しばらく煮て、途中で取り分けて残しておいた、白菜の青い葉っぱの部分をいれます。時差をつけて入れると、先に煮ておいた白い部分と同じ柔らかさになると言う寸法です。


白菜の青い葉っぱの部分を入れましょう。

くたくたになるまで煮ます。


ここで大事なのは白菜がくたくたになるまで煮ると言うことです。
時々アクを取ってあげるといいと思います。


食べる直前にごま油を再度、回し入れます。

春雨を投入してしばらく煮れば出来上がり!


食べる直前にごま油を回し入れ、春雨を投入して出来上がりです。
「味付け、してないんじゃ!?」と言う声が聞こえてきますが、これでいいんです!食べ方があるんです。

食べ方が大切ですよ

いよいよ食べるわけですが、ここで塩と一味唐辛子を用意します。
(私はこの日、口内炎が出来ていて、しみてしまうので一味唐辛子は入れませんでした。)
塩は粗塩がいいですが、手に入らない場合は精製塩でも大丈夫。私も粗塩を切らしていたので精製塩で頂きましたがおいしさは損なわれません。

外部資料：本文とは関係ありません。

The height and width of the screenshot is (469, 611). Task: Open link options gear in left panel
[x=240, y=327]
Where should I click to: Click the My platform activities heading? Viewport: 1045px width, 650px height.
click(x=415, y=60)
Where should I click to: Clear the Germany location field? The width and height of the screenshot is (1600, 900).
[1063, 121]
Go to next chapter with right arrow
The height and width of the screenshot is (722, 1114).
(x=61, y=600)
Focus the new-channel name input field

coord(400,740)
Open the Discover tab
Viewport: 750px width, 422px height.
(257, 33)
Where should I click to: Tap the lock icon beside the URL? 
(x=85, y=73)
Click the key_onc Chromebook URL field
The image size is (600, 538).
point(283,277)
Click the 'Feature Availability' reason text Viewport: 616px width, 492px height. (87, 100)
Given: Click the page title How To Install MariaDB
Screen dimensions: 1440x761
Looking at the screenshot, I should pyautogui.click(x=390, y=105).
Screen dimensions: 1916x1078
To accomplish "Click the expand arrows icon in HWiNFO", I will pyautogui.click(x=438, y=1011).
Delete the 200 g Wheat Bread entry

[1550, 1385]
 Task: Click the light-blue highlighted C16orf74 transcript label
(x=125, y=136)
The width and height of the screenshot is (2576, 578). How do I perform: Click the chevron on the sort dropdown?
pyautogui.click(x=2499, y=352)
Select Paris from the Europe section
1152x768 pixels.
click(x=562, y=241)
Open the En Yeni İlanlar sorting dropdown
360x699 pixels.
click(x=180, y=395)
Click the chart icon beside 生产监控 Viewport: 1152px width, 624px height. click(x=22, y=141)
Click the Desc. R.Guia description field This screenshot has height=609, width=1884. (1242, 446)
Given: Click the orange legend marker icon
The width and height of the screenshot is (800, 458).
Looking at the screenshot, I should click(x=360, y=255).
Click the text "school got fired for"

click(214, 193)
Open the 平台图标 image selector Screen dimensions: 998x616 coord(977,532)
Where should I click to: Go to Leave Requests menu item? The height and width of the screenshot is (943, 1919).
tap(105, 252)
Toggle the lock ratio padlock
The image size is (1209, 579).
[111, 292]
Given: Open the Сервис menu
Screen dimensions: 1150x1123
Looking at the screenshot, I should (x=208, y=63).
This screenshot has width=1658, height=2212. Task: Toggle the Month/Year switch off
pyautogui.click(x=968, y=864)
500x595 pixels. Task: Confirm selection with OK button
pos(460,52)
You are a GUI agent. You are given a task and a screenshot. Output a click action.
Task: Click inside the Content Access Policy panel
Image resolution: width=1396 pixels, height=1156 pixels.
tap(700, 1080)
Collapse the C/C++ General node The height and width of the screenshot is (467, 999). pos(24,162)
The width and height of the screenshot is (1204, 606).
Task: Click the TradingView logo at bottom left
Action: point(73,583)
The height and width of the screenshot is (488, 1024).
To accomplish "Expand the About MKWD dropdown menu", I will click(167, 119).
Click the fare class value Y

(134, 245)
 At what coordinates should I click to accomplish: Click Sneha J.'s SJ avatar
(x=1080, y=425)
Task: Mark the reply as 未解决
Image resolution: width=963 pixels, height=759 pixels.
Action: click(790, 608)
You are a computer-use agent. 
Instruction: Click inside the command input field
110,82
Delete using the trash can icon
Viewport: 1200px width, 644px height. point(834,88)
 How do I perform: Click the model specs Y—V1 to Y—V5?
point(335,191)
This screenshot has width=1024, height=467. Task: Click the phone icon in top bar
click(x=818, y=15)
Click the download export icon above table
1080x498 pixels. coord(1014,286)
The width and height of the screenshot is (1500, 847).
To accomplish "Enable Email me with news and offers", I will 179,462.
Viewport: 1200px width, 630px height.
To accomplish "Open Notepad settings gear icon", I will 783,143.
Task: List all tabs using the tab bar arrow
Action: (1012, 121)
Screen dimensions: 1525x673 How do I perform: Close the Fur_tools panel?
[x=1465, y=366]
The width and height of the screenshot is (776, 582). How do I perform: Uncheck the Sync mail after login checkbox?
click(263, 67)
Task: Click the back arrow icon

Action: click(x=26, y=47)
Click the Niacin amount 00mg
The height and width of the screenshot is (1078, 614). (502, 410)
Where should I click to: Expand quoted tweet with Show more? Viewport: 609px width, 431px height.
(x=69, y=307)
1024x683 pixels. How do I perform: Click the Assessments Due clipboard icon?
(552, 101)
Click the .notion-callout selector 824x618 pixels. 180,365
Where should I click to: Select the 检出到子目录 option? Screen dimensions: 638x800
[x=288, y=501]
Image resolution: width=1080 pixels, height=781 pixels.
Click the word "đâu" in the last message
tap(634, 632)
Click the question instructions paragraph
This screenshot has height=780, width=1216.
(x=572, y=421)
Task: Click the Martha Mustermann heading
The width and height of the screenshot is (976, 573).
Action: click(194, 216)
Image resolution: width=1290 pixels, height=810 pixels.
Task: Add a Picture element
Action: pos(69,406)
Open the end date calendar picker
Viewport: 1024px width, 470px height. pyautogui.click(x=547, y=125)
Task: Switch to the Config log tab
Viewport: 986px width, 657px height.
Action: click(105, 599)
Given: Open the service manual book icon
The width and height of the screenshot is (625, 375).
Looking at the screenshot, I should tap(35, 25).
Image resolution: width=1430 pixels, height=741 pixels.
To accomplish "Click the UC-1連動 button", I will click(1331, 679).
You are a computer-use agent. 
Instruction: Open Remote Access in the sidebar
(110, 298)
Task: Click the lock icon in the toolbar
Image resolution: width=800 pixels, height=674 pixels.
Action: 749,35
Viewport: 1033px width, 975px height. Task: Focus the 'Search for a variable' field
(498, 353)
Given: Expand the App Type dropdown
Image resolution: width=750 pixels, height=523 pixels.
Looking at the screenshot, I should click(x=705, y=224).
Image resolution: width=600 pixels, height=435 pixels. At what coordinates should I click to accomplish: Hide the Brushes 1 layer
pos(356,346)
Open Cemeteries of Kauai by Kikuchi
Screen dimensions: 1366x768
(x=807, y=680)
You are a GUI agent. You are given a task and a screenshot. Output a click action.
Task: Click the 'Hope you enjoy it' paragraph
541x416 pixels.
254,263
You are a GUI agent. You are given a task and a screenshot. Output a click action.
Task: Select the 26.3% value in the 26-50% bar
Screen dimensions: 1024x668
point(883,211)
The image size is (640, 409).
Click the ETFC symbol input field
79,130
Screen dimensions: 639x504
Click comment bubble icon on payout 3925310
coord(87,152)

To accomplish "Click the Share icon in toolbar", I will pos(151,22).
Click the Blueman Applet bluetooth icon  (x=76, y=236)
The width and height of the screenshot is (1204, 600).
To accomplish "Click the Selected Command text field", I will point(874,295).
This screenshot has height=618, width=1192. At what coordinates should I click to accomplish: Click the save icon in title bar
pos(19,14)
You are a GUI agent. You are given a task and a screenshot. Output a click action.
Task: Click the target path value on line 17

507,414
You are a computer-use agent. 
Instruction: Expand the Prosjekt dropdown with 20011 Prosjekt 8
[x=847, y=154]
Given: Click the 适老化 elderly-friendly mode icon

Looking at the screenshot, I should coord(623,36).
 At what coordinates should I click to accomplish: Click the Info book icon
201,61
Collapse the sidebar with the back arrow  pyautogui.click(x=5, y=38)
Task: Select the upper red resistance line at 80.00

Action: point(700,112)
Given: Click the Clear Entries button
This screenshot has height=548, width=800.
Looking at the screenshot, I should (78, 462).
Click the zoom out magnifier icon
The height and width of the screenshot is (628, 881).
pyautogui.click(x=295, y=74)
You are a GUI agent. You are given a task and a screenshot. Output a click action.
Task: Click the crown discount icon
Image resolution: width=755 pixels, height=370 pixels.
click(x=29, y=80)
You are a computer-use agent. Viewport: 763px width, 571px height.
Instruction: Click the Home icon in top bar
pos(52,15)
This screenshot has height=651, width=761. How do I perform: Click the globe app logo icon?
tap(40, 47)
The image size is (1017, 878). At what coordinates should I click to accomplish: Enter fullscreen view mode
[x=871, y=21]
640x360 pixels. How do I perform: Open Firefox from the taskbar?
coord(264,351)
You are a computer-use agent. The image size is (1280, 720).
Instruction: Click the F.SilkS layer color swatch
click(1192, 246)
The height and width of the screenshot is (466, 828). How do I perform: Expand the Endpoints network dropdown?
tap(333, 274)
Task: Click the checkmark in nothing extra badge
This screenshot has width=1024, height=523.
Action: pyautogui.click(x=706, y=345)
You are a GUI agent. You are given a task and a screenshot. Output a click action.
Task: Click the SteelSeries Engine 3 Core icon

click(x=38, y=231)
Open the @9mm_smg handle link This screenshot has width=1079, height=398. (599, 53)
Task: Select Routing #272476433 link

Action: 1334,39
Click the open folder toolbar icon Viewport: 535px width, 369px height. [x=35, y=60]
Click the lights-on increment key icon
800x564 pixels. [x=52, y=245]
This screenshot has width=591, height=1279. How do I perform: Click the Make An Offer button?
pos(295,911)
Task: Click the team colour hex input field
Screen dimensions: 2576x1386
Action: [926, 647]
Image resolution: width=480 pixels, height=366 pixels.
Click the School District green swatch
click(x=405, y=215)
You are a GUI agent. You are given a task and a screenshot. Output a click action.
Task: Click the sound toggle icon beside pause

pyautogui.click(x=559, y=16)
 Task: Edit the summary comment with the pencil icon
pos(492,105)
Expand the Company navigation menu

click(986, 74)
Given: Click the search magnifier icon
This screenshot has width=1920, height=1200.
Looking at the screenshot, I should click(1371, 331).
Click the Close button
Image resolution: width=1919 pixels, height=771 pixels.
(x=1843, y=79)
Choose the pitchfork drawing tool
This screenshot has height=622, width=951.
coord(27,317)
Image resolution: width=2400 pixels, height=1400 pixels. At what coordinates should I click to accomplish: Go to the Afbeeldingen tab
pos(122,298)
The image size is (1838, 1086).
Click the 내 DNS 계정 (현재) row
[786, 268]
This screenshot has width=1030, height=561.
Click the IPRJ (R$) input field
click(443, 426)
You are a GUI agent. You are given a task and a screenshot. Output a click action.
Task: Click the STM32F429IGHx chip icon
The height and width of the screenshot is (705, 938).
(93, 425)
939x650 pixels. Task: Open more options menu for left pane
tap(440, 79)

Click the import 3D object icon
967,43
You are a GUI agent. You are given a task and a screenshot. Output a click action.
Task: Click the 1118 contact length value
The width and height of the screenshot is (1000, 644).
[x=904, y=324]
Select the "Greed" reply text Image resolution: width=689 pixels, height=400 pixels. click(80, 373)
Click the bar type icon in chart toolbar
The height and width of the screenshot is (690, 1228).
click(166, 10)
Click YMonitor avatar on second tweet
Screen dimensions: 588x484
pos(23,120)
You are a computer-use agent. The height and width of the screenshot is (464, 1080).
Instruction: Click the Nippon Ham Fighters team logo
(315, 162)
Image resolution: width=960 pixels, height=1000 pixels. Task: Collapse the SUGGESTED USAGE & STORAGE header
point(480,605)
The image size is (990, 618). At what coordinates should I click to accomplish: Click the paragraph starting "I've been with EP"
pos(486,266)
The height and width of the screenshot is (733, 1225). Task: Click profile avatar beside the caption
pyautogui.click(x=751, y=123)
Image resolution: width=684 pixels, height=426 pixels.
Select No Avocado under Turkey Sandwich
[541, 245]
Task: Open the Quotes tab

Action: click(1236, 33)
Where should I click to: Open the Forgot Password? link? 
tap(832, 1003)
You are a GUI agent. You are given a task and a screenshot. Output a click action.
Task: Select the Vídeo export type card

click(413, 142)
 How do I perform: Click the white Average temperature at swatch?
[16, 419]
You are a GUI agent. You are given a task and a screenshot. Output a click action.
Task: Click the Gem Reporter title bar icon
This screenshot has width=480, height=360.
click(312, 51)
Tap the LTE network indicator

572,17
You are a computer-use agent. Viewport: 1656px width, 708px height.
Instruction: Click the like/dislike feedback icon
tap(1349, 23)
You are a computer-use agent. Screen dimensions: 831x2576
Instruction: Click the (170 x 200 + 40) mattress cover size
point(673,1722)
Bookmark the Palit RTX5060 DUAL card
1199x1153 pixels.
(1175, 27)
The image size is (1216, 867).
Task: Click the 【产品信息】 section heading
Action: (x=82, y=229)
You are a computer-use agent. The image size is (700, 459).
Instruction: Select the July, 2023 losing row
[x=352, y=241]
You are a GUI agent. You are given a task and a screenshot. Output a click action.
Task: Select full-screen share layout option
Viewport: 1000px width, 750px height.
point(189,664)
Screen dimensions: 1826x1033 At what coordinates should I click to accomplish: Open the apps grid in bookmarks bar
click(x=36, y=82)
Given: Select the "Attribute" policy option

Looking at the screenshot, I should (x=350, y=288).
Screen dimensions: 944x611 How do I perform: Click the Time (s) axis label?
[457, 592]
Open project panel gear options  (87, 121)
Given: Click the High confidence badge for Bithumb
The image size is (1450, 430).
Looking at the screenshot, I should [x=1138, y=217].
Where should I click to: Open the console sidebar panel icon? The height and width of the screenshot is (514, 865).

適当な小皿に塩と一味唐辛子を入れ、鍋の汁をすくって溶かします。
それをつけ汁にして食べます。少し塩加減は濃いめがいいです。

 
塩と一味唐辛子を鍋の汁で溶かします。


塩と汁を混ぜたつけ汁につけて食う。うまいよピェンロー。

追加でごま油を投入してもうまい。



無心に具をとり続けてしまいます。

うまい。また作ろう。


河童さんいわく、
『残りスープで作った粥は、満腹の人もパスできないほどの味で絶品である。熱い粥を食べるとき、冷たいベッタラ漬けで舌を冷ましながら食べると、さらにウマイ。』
『蛇足的にいえば、間違ってもネギや人参、春菊などを加えないこと。これはみんな何度かの経験で失敗ずみ。野菜は白菜だけにしてほしい。とにかくこの鍋は、白菜と塩と胡麻油の美味しさを再確認することに尽きる料理だと思う』
とのこと。書かれている教えを忠実に守って他の野菜は入れないようにしています。

とにかく簡単でおいしいので皆さんも是非作ってみてください!私もまた友達と集まって食べよ~っと。